If it feels like there is speculation in the air again, there are technical indicators suggesting we are back to levels not seen since before the pandemic. The percentage of stocks in the S&P 500 with a relative strength index (RSI) over 70 for the past 14 days is at a 2-year high. In layman’s terms, a lot of stocks have made enormous moves upward over a very short period of time. That usually starts out as short covering and evolves into a fear of missing out, which is what it feels like today. While I still see further upside ahead, the enthusiasm I had a couple of months ago has waned a bit at current levels. I would like to see the economic data catch up with the increase in overall market valuations.


In order to achieve a soft landing, whereby the rate of inflation falls near the Fed’s targeted range over time without resulting in a recession, we need the rate of economic growth to slow. That is why news about weaker manufacturing data out of New York or slower economic growth in China can be perceived as positive for financial markets. Both announcements indicate weaker demand, which should be deflationary and move us closer to the Fed inflation target. The sooner growth slows and more rapid the decline in the rate of inflation, the less work the Fed has to do in the form of monetary policy tightening.
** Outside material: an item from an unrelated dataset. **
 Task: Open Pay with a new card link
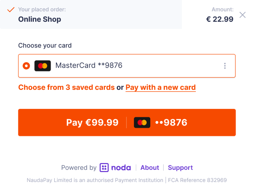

The only problem with a bullish response in markets to weaker economic data is that it works against the Fed’s effort to stymie demand and slow the rate of growth. If financial asset values increase too much, they can create enough wealth that it spurs an increase in demand. This is quite the catch-22 for Fed officials, which is why they have to talk out of both sides of their mouths more frequently than usual.

They want to avoid being pessimistic to the extent that they encourage consumers and businesses to recoil to such a degree that it results in a recession. At the same time, they want to temper enthusiasm and risk taking to the extent that it overheats the economy and drives the prices of goods and services higher. I think this is a balancing act that will continue until inflation falls to a range of 2-3%.

If the stock market continues its rapid ascent from here, the probability of more rates hikes will increase, which is the main reason I would like to see a pause that refreshes. I am still convinced that a Fed funds rate of 3% by November should result in enough deflationary progress to allow the Fed to end its rate-hike cycle. That is one of the main pillars to my bullish outlook. The bears are convinced that the Fed will have to tighten far more aggressively than 3%, which they assert will result in a recession in 2023. The historical data in the chart below explains why a 3% Fed funds rate is a pivotal number.

It is not often that the Fed raises short-term rates by as much as 3% (300 basis points) over a 12-month period. The consensus view is that such an aggressive move always results in a recession, but that could not be further from the truth. Typically, the economy expands in the year during and after the Fed raises short-term rates by as much as 350 basis points. In fact, the economy has grown in the year during and after a 200-300 basis point increase 86% of the time from 1962 to the present. The risk of recession grows demonstrably after the Fed raises rates by 350 basis points or more with the economy only expanding 17% of the time in the year that follows.


While some Fed officials have publicly suggested that short-term rates could go as high as 4%, we know they are simply jawboning markets. The Fed funds futures market sees the highest probability of a 3.5% peak in short-term rates. Most importantly, the bond market has been telegraphing a peak of 3-3.25% through the 2-year Treasury yield, which has oscillated between 2.85% and 3.25% over the past two months. I am leaning on the bond market as my guide, and if the 2-year yield starts to rise meaningfully from current levels, I will have to temper my enthusiasm for risk assets. For now, the balancing act continues.